Roxy Film
- Company type: Film production company
- Industry: Film
- Founded: 1951
- Founder: Luggi Waldleitner

= Roxy Film =

German film company

Roxy Film is a German film production company established in 1951 by Luggi Waldleitner. During the 1950s, it was a leading producer with films such as melodramas which continued the traditions of the 1930s and 1940s. The company was responsible for the first German-American co-production since World War II, Oasis (1955). The company's most successful films in its first 10 years were Das Mädchen Rosemarie (1958), which was a joint winner of the Golden Globe Award for Best Foreign Language Film, and El Hakim. During the 1960s the company struggled, partly due to fierce competition from other producers such as Rialto Films which were better at using new genres such as Edgar Wallace thrillers and Karl May westerns, and due to lack of government support of the film industry.

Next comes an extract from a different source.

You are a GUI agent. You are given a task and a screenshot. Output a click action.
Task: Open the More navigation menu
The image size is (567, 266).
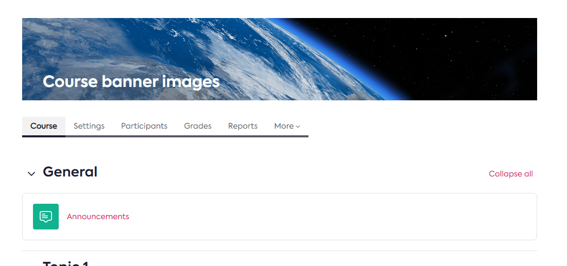point(286,126)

By the late 1960s the company had begun to specialise in making sex comedies, but in the 1970s moved to producing adaptations of classic literature and funding ambitious projects by members of the New German Cinema such as Rainer Werner Fassbinder.

==Bibliography==
- Bock, Hans-Michael & Bergfelder, Tim. The Concise CineGraph. Encyclopedia of German Cinema. Berghahn Books, 2009.